[Influence of estrogen and progestin on nm23-H1 expression in epithelial ovarian cancer cell lines via activation of phosphorylation signaling]

Abstract

Objective: To assess the estrogen and progestin's effect on protein expression of metastasis repression gene nm23-H1 via regulation of phosphorylation signaling in epithelial ovarian cancer cell line ES-2.

Methods: Ovarian clear cell adenocarcinom cell line ES-2 was treated by different doses of 17beta-estradiol (estrogen), medroxyprogestogen (progestin) and dimethyl sulfoxide (control group), and then the following experiments were conducted. (1) Change of the cell migration capacity after treatment with estrogen and progestin for 24 and 48 hours was measured by in vitro wound healing assay. (2) Transwell experiments were used to detect the ability of cell invasion, which was also used to inhibit the phosphorylation of protein kinase B (AKT) pathway with estrogen and progestin. (3) Change of nm23-H1, AKT and phosphorylated protein kinase B (pAKT) protein level of ES-2 cells after treated with estrogen and progestin was detected by western blot. (4) Cells were transfected with the small interfering RNA (siRNA) expression vector targeting AKT. The efficiency of cells transfected was calculated according to the number of cells with green fluorescent produced by cells transfected. Change of nm23-H1 expression was assessed.
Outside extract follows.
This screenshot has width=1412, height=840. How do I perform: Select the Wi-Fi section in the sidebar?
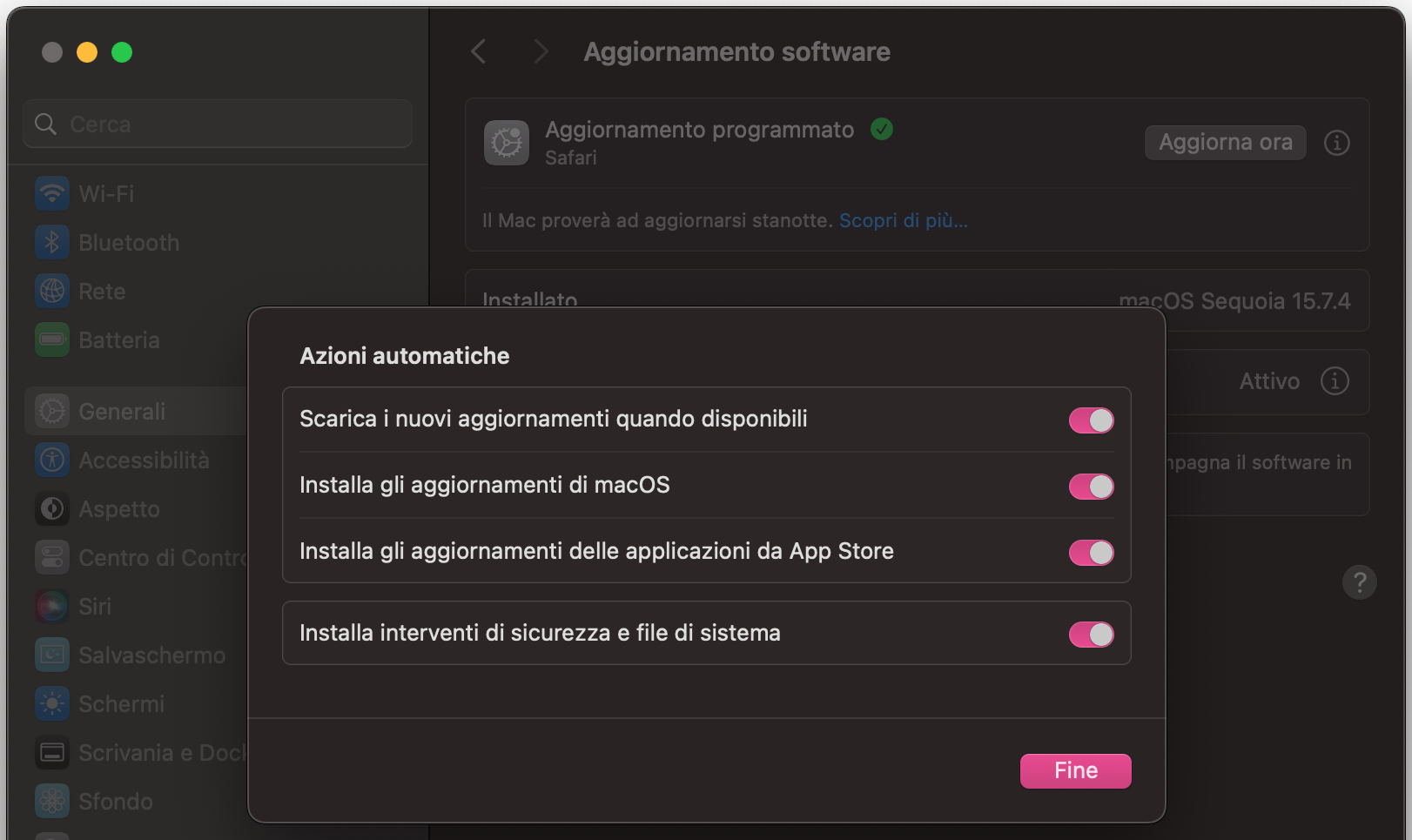[x=107, y=193]
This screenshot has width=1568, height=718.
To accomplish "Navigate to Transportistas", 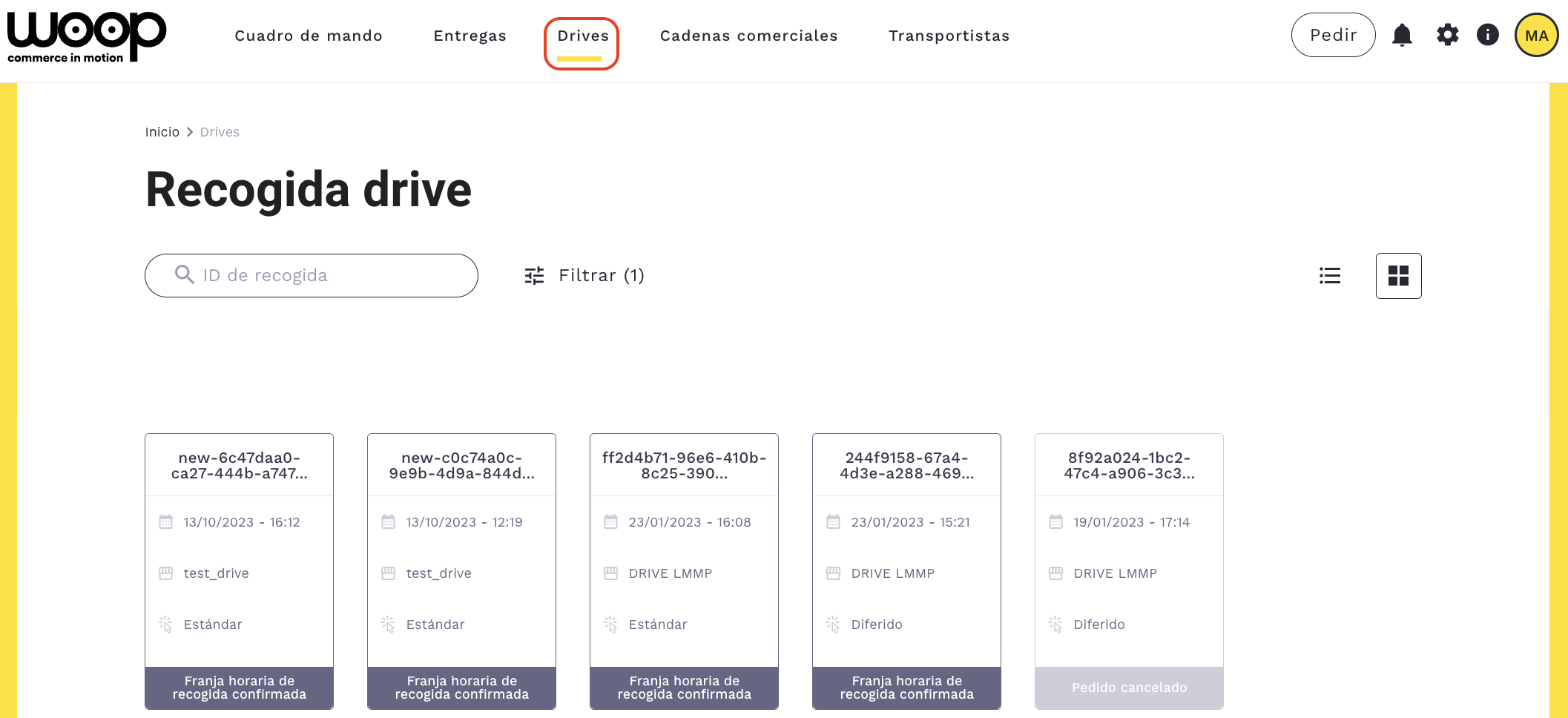I will point(949,36).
Results: ES-2 cells treated with estrogen, progestin or vehicle all migrated into the wound surface after 24 and 48 hours. The migration of the cells treated with estrogen was (1.39 +/- 0.08) mm, significantly elevated (P = 0.029), and that of the cells treated with progestin was (1.96 +/- 0.07) mm, significantly decreased compared with cells treated with vehicle (P = 0.014). The cells were cultured in transwell after 24 hours. The invasion of the cells treated with estrogen was 119 +/- 13, significantly elevated (P = 0.015), and that of the cells treated with progestin was 78 +/- 8, significantly decreased compared with cells treated with vehicle (P = 0.006). Western blot results showed that 17beta-estradiol decreased nm23-H1 expression, and both effects were dose and time dependent (P = 0.020, P = 0.001). Progestin increased nm23-H1 expression in ES-2 cells, and both effects were dose and time dependent (P = 0.003, P = 0.002). 17beta-Estradiol elevated the expression of pAKT, which was also dose and time dependent (P = 0.001, P = 0.007), while progestin repressed pAKT expression which was also dose and time dependent (P = 0.012, P = 0.039). When cells were transfected with the siRNA expression vector targeting AKT, the effects of estrogen and progestin on nm23-H1 expression were both attenuated.

Conclusions: Estrogen downregulates the expression of nm23-H1 via activation of the phosphorylation signaling, thus participated in the regulation of invasion and metastasis of epithelial ovarian cancer cells. Progestin upregulates the expression of nm23-H1, and might repress invasion and metastasis of tumor cells.